Thursday, October 8, 2009

.....

Did that really happen?
Things begin to go your way
Your head is held higher
Your smile lasts longer
Your heart flutters
then
Silence
Now what?
Patience
Hope
Faith

Patience is a virtue that I have a very hard time slowing down for. I prefer the I want it now option in most things, this generally leads to trouble, why hasn't the lesson been learned????

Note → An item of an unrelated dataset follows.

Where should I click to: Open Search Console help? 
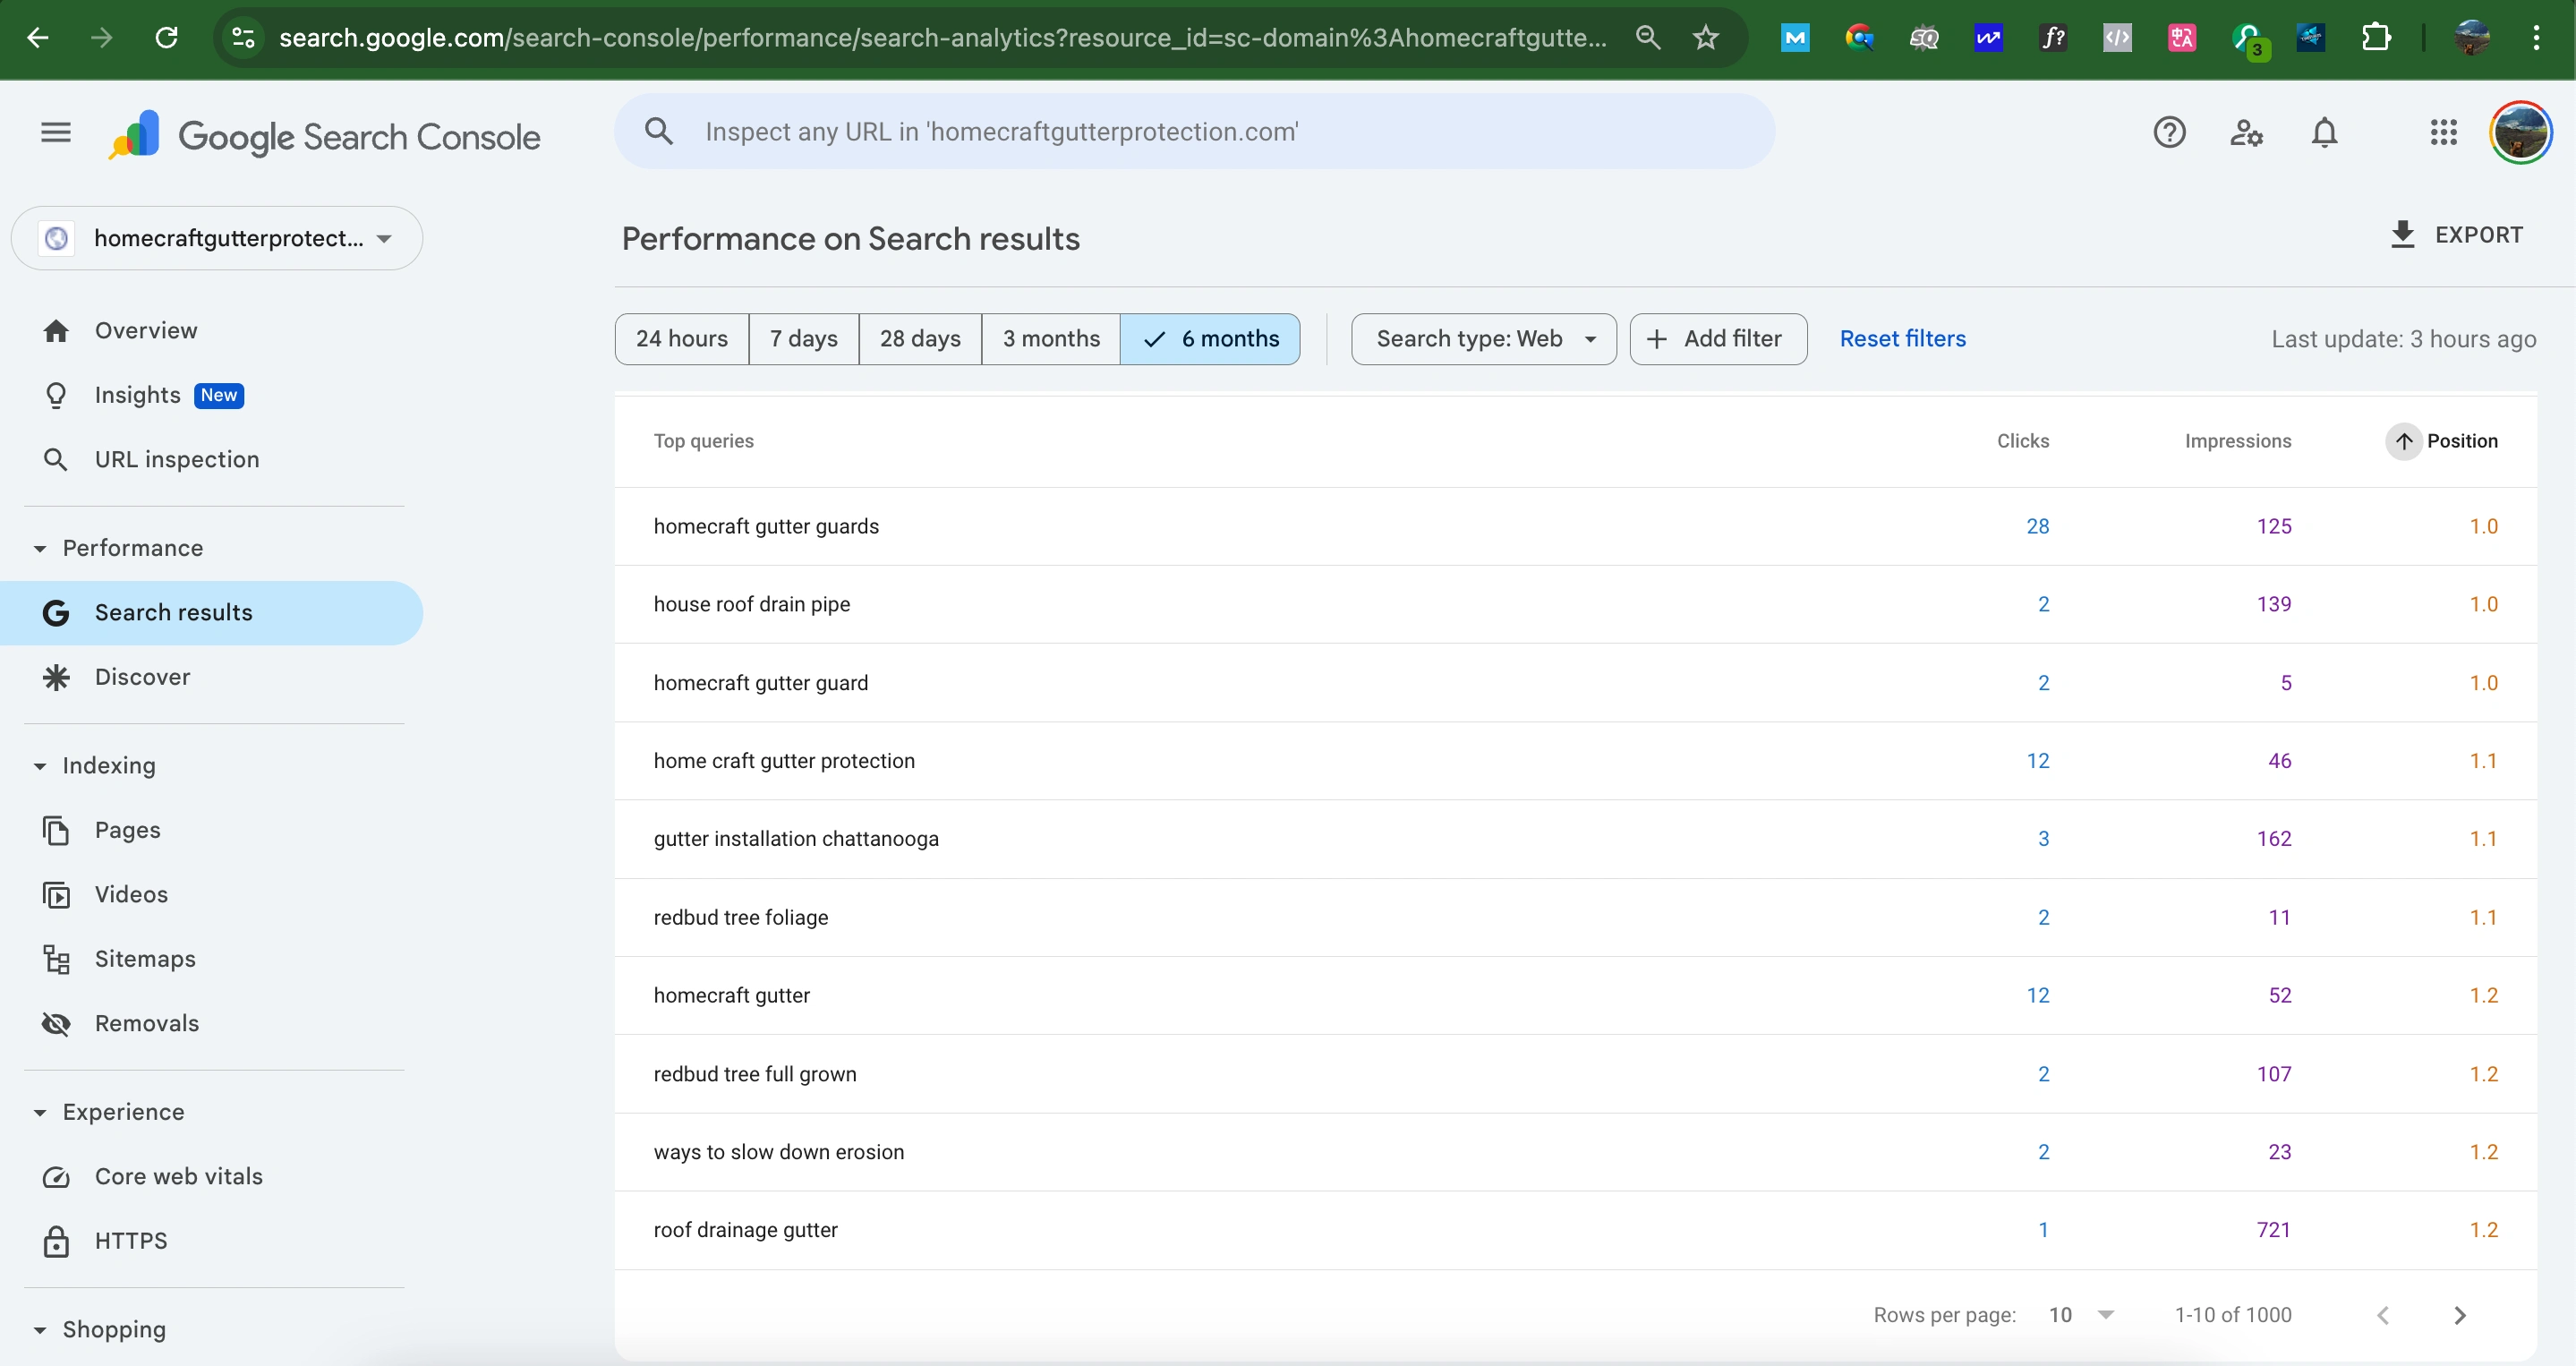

Things happen for a reason at the right time... not when we want them to or expect them to.... just wait it out little girl!!!

Monday, October 5, 2009

Dreaming of Revelry

First off let me say that Kings of Leon hats off to you gentlemen.... it isn't often you can go to a concert and the band sounds better live than they do on c.d. but these guys were phenomenal to say the least. Not only that but the crowd there was amazing as well. I was very impressed with OKC. I had no idea it was such a happening little place. I am pretty certain in my vodka and redbull induced stuper I fell in love with no less than 4 men! A very liberating experience. I was able to share time with a friend and really grow to know them as a person... a true priceless experience had in an expensive weekend! Things to commemorate this fantastic weekend:
King of Leon (enough said there)
Sky Bar
A beautiful bartender
The foreign boy who stole my heart
The shower of dreams
The shower of dreams again
A 3lb baked potato
Cheever's
Chicken and Waffles (delicious)
coffee,cream,splenda
6 hours of drive time with no need for a radio


In lue of the concert, fall, and thoughts weighing on my heart I will close with some beautiful lyrics from KOL:

What a night for a dance, you know I'm a dancing machine
With the fire in my bones And the sweet taste of kerosene
I get lost in the night so high don't wanna come down
To face the loss of the good thing that I have found
Woo hoo hoooo
Woo hoo hoooo
In the dark of the night I can hear you calling my name
With the hardest of hearts, I still feel full of pain
So I drink and I smoke and I ask you if your ever around
even though it was me who drove us right into the ground
See the time we shared it was precious to me
But all the while I was dreaming of revelry
Gonna run baby run like a stream down a mountainside
With the wind in my back I wont ever even bat an eye
Just know it was you all along that had a hold of my heart
But the demon in me was a best friend from the start
So the time we shared it was precious to me
All the while I was dreaming of revelry
Dreaming of revelry
And I told myself oh the way you go
it rained so hard it felt like snow
Everything came tumbling down on me
In the back of the woods, in the dark of the night
Palest pale of the old moonlight
Everythings just felt so incomplete
Dreaming of revelry

Friday, September 18, 2009

To sugar or not to sugar.....

The epitome of adulthood for me has always been black coffee. I have thought that once I reached the point in my life where I could drink coffee black and truly enjoy it, then I would be a full fledged adult. I was always mesmerized by the Folger's commercials as a youngster and would sing the chorus "It's Folgers in your hup" What a hup was I have no idea, but that is how I liked to sing a long, and I recollect my father not letting me have a cup of joe until I sang the song correctly. Who gives a child coffee???? A braver man that I will be with little mama I assure the audience.

As of now I am still approximatley two equal packets away from adulthood. Pretty scary to realize actually. I wonder if adulthood will feel differently? Will I suddenly have a visible sign of it, or will it just be an innerpeace type of thing? Dear Jesus just don't let it require bad shoes or mom jeans!!